In your reply you called me a child and derided my question. I'm cannot imagine anyone that wouldn't find this extremely insulting.

You said that asking a question no one in their right mind would do isn't likely to yield results. Maybe no one here would smack something with the barrel of their handgun intentionally, but I'm nearly 100% certain that, at some point, some members have dropped or accidentally struck their handguns against something. I didn't think it difficult to extract a comparison.

You said you didn't know what kind of book I was writing and asked about my publishing history. What does that have to do with the price of tea in China? All I need is an answer to what I thought was a rather simple question: Can the barrel of a Desert Eagle take a good whack and still function correctly?

Then you proceed to deride the use of guns in my story to deflect attacks. The whole "demon hunting" thing brings this out of the realm of usual attack patterns. If someone is right up in your face, shooting them becomes more difficult, particularly if they might take several rounds and continue to fight, unlike regular people. Still, to answer your question about carrying a sword - it's fairly easy to carry handguns, even Desert Eagles, at least partially concealed under a long coat. Since the setting is in a rather cold city, this works. Strapping a sword to your belt is going to draw a lot of notice.

"The thought of writing a book/novel/short story is great as long as you have the capacity to make it come to pass."

Yeah. That's the whole reason I asked if a Desert Eagle could strike something with the barrel and still operate correctly. If it can't be done, I'll have to change the approach.

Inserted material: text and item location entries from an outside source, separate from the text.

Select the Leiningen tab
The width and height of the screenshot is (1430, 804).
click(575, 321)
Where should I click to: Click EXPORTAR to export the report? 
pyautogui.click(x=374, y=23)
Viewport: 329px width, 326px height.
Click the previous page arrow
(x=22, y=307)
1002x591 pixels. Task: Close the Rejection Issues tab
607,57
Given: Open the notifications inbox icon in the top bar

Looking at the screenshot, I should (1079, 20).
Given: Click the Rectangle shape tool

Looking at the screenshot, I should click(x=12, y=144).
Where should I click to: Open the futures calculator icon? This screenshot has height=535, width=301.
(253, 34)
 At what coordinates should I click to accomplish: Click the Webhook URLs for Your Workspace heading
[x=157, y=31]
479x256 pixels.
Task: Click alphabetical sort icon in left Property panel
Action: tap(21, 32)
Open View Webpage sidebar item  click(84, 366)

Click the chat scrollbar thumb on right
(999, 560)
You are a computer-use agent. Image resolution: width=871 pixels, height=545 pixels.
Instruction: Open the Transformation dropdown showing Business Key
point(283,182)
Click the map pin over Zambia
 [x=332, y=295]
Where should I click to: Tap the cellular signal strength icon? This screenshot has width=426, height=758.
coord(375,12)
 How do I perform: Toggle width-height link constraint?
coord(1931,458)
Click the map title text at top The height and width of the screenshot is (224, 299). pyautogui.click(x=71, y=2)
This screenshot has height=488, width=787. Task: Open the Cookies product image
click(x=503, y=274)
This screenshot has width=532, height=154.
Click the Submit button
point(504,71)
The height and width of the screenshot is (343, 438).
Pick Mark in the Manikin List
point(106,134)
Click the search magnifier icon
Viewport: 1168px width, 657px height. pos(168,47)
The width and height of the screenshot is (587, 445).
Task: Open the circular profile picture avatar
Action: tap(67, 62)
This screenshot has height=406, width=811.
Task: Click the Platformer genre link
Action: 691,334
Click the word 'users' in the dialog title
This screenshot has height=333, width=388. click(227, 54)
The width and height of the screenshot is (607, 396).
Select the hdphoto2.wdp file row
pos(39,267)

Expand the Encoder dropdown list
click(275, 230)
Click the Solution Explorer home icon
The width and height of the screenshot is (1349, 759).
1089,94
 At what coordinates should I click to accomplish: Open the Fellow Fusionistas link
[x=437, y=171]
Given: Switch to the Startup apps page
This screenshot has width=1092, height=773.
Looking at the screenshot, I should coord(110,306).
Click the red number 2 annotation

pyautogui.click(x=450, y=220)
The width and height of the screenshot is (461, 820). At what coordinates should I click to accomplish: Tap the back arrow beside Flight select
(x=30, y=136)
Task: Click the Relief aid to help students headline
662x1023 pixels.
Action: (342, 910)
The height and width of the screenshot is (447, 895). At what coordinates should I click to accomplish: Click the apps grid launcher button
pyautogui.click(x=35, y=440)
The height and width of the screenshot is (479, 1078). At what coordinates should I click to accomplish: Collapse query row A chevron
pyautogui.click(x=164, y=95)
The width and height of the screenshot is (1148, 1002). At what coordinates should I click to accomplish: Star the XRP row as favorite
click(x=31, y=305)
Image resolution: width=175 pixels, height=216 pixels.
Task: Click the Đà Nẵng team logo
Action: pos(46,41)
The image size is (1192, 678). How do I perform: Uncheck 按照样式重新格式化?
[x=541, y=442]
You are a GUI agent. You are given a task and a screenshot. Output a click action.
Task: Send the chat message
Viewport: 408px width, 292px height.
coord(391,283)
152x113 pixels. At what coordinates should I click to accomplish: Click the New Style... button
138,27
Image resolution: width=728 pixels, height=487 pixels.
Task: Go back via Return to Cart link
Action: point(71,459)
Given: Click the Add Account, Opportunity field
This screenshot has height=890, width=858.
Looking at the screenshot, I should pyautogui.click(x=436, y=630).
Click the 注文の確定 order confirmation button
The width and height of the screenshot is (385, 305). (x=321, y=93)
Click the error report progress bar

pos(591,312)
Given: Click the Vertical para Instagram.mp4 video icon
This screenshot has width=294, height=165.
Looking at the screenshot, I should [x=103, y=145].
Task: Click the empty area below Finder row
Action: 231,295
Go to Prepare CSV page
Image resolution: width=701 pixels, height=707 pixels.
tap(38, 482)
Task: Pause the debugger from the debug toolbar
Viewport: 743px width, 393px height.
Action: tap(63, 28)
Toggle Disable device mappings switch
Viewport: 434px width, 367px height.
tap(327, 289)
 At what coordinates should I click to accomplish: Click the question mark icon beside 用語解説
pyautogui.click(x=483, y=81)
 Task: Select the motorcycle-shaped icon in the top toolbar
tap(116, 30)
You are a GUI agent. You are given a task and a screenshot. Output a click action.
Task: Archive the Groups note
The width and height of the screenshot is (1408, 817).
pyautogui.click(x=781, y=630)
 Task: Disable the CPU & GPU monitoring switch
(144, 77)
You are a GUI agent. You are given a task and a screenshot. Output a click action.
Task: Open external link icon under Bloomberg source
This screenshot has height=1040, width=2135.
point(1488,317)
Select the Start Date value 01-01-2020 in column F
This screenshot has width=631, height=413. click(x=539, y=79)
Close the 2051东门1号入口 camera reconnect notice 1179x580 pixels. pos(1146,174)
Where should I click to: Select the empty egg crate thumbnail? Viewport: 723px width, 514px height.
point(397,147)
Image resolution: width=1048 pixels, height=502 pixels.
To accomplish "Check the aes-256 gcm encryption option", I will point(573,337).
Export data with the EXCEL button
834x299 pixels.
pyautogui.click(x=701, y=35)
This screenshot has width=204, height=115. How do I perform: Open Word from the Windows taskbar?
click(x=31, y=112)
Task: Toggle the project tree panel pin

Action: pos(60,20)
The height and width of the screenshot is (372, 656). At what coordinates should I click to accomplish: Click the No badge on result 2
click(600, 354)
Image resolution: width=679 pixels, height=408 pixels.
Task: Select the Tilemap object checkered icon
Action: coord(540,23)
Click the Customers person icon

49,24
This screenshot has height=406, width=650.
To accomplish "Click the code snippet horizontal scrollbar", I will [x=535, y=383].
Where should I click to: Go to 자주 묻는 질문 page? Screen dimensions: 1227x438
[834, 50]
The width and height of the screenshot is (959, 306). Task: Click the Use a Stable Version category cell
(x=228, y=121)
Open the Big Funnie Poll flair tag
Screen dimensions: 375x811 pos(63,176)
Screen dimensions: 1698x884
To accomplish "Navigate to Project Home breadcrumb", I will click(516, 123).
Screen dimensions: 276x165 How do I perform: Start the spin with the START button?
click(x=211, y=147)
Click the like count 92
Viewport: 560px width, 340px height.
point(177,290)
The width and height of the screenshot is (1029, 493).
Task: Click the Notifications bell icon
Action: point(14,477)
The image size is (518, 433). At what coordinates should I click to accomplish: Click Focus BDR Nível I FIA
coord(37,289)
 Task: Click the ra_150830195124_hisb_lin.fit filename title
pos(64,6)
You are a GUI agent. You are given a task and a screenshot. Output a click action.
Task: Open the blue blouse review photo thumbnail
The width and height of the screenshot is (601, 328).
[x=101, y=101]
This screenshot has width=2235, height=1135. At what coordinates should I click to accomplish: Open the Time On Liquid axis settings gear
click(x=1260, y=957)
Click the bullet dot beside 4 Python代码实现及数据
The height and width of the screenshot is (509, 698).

I don't really care at all if you think my ideas are stupid - don't buy the book when it's published. But if you're not going to answer a very simple question, at least have the courtesy to refrain from throwing insults.


----------



## Ironwil (Jan 12, 2011)

Tuefelhunden said:


> I agree with you Ship but I gotta love Zhurdan's pic suggestion. That is hilarious.
> 
> To the OP a slightly more realistic option might be the IMI Baby Eagle or Witness. Super rugged in a functional stylistic package that a mortal could theoretically actually use in dual wield fashion. If you are primarily just looking for the biggest "real" hand cannons you can find then yes the Desert Eagle, S&W L frame or Ruger Super Redhawk or Alaskan all seem like good head bonkin canidates. None of them would work very well for hitting or obsorbing blows from other metal objects such as a sword but it's your book.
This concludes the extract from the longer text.